PARIS – La crise des réfugiés syriens a attiré l’attention sur la nécessité d’améliorer la gestion des flux de réfugiés en temps de crise. Une question est particulièrement préoccupante : les pays pauvres paient peut-être un lourd tribut indirect à la réussite des pays riches.

Les données montrent qu’une grande partie des coûts liés à l’afflux des réfugiés et des demandeurs d’asile vers certains pays européens est enregistrée en tant qu’aide publique au développement (APD) : la mesure que le Comité d’aide au développement (CAD) de l’OCDE utilise pour retracer les dépenses d’aide internationale. Cela laisse moins d’APD disponible pour lancer, pour soutenir ou pour amplifier les projets de développement économique dans les pays pauvres.

En 2015, les États membres du CAD de l’Union européenne ont dépensé 9,7 milliards de dollars sur leurs budgets d’APD, pour près de 1,2 millions de demandeurs d’asile dans leurs pays.
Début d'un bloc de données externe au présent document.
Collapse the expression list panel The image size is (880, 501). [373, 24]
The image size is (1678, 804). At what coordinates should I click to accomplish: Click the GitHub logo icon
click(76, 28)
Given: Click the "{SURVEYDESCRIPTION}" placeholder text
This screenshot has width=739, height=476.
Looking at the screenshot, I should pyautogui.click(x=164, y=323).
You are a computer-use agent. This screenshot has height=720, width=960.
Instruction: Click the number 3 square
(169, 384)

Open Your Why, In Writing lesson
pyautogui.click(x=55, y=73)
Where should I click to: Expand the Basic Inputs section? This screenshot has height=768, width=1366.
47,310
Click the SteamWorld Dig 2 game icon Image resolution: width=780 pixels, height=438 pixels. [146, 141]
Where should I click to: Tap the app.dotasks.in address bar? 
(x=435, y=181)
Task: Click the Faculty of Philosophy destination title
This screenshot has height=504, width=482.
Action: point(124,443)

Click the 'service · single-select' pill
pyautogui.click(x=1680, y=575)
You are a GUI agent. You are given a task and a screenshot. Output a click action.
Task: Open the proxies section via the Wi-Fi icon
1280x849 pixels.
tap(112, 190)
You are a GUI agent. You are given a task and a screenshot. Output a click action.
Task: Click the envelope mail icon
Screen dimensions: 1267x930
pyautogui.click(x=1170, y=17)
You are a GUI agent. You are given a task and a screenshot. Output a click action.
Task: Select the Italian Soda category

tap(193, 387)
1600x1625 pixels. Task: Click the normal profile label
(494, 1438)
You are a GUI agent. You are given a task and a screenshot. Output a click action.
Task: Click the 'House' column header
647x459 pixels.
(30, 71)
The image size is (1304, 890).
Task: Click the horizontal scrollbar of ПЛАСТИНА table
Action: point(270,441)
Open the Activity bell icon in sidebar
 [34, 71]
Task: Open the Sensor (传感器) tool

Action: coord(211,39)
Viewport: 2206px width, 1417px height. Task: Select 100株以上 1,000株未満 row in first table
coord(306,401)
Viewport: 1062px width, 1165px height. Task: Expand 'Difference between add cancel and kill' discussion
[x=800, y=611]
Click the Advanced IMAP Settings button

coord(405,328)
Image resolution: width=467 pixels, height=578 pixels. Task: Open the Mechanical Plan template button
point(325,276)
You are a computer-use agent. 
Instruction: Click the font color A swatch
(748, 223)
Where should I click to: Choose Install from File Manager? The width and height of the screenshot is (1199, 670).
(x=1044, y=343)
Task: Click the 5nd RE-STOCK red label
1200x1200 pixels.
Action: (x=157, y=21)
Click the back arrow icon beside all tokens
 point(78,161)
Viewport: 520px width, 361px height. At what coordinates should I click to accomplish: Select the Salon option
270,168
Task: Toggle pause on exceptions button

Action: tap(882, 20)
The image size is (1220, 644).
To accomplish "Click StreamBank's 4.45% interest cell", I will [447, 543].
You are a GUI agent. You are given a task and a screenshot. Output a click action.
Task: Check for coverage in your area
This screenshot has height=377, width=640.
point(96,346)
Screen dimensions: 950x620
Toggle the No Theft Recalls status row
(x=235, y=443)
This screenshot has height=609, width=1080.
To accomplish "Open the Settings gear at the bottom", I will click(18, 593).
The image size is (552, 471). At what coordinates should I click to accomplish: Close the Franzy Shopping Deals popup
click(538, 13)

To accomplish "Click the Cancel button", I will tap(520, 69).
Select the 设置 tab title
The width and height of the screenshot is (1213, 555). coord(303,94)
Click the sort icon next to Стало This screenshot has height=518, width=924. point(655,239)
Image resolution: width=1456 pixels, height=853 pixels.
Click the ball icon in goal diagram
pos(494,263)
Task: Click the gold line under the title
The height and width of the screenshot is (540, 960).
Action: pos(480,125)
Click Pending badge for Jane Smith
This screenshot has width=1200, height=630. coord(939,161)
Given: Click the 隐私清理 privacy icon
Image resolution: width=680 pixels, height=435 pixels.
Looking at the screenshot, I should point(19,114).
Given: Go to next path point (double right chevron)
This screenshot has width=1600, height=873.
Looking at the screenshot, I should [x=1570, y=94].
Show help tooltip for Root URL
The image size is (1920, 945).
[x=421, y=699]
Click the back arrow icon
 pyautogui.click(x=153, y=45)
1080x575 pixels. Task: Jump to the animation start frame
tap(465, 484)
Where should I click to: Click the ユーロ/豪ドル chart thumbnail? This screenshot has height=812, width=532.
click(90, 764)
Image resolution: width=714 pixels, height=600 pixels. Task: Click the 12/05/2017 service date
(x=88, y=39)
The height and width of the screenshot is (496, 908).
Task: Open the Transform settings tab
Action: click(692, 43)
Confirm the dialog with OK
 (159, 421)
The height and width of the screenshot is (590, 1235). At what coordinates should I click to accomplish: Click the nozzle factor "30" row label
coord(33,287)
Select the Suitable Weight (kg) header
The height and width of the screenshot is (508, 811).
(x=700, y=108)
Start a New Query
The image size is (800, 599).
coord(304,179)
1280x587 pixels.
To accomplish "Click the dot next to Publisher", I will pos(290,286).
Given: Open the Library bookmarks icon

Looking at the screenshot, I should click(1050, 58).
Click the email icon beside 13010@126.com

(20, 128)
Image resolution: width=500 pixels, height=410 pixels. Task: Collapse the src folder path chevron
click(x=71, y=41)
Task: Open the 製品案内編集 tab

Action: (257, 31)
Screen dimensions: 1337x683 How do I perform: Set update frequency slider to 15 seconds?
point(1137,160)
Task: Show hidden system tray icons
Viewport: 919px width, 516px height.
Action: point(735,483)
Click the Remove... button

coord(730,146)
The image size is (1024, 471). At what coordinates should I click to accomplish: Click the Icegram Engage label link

En comparaison, ils ont dépensé 3,2 milliards de dollars pour l’APD en Syrie, en Afghanistan, en Somalie, au Sud-Soudan et au Soudan, les cinq premiers pays fuis par les demandeurs d’asile.

La règle permettant aux donateurs de signaler les coûts pour les réfugiés « en tant que donateur » à l’APD a été présentée à l’OCDE dans l’État des rapports statistiques du CAD en 1988. Au début, peu de donateurs du CAD en ont profité. De 2010 à 2015 toutefois, la part totale de l’APD signalé en tant que dépenses des donateurs a plus que triplé, en passant de 2,7 % à 9,1 %.

Le CAD s’efforce d’établir des règles plus claires pour l’utilisation de l’APD pour couvrir les coûts des réfugiés dans les pays donateurs. Il a établi un Groupe de travail temporaire sur les réfugiés et la migration pour aider à déterminer si les donateurs ciblent leur assistance de la bonne manière, au bon endroit et au bon moment. Nous devrions être en mesure de communiquer les résultats de ce travail autour du mois de juillet.

L’attention mondiale que la crise syrienne a suscité sur les flux de réfugiés et sur leurs besoins humanitaires est un développement positif. Pourtant les Syriens ne représentent qu’une petite partie de plus de 21 millions de personnes dans le monde reconnus comme « réfugiés » par le Haut-Commissariat des Nations unies pour les réfugiés (le HCR classe plus de 65 millions de personnes comme étant « déplacées de force »). Et bien que l’attention actuelle porte sur les demandeurs d’asile en Europe, la plupart des réfugiés (plus de 86 %), restent dans les pays en développement proches des pays qu’ils ont fui. L’Ouganda par exemple, a accueilli plus de réfugiés du Sud-Soudan en 2016 que le nombre total de migrants qui traversent la Méditerranée vers l’Europe au cours de la même période.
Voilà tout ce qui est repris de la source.